--- Reading text Enclosed Below ---
# Firearms and Shooting > Shotgunning >  Baikal semi

## northdude

does any one have a baikal semi or had any thing to do with them im looking for a semi but havent had much to do with shotguns. Thanks in advance guys

----------


## JayColli

I bought a Baikal MP-153 as my first shotgun and have never seen any reason to buy another - it's fantastic! I've fired everything from cheap 2-3/4" skeet loads up to heavy 3.5" goose slaying loads without any need to adjust the gas system and honestly treated it like garbage since picking it up from another shooter over 6 years ago. A bit of oil on a rag and a quick pull-through the barrel is all I've done to keep it from rusting after most outings to the swamp and she has only choked up on me twice, both times probably my fault for failing to clean out the gas system after leaving it to sit in the swampy water for too long while on the call.

Check out this video of the guy havin at er. He's being pretty nice to his Baikal but I can assure you they'll take more than that and run like a top, especially is you decide to take care of it!
--- End of Enclosed Reading text ---
--- Exercise inputs Enclosed Below ---
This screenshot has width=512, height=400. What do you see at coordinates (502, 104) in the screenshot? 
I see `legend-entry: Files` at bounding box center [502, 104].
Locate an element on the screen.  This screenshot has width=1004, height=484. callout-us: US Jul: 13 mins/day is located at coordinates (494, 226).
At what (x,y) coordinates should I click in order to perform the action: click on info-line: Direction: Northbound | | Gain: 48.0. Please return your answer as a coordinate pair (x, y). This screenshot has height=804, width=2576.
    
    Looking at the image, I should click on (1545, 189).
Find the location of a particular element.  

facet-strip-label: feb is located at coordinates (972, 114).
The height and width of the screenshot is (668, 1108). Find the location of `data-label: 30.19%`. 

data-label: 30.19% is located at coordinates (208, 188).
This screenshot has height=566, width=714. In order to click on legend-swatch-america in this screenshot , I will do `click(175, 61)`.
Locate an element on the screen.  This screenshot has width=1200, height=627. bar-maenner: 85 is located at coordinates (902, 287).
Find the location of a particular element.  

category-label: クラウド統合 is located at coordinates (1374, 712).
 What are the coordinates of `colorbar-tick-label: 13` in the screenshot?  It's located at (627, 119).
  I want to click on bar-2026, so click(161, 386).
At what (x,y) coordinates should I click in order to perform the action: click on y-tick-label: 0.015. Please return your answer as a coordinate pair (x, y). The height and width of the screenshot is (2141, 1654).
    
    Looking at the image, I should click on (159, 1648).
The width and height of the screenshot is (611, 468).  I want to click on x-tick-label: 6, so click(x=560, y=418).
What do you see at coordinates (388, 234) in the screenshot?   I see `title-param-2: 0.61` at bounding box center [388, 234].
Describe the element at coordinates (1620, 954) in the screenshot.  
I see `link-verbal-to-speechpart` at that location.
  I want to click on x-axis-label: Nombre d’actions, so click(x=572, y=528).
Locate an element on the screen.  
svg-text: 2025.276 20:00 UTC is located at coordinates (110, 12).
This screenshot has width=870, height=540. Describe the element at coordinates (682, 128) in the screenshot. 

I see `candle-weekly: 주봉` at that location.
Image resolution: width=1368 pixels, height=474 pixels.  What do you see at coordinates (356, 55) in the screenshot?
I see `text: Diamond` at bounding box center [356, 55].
--- End of Enclosed Exercise inputs ---
Required actions:
• A. In the shotgun forum thread, why does the poster who bought the Baikal MP-153 believe the gun choked up twice? Answer in one to three sentences.
• B. Reproduce the stretch of the records from the line containing "The height and width of the screenshot is (668, 1108)." through the line containing "This screenshot has height=566, width=714.".

Replies:
• A. The poster believes both failures were probably their own fault. They had not cleaned out the gas system after leaving the gun sitting in swampy water for too long while on the call.

• B.
The height and width of the screenshot is (668, 1108). Find the location of `data-label: 30.19%`. 

data-label: 30.19% is located at coordinates (208, 188).
This screenshot has height=566, width=714. In order to click on legend-swatch-america in this screenshot , I will do `click(175, 61)`.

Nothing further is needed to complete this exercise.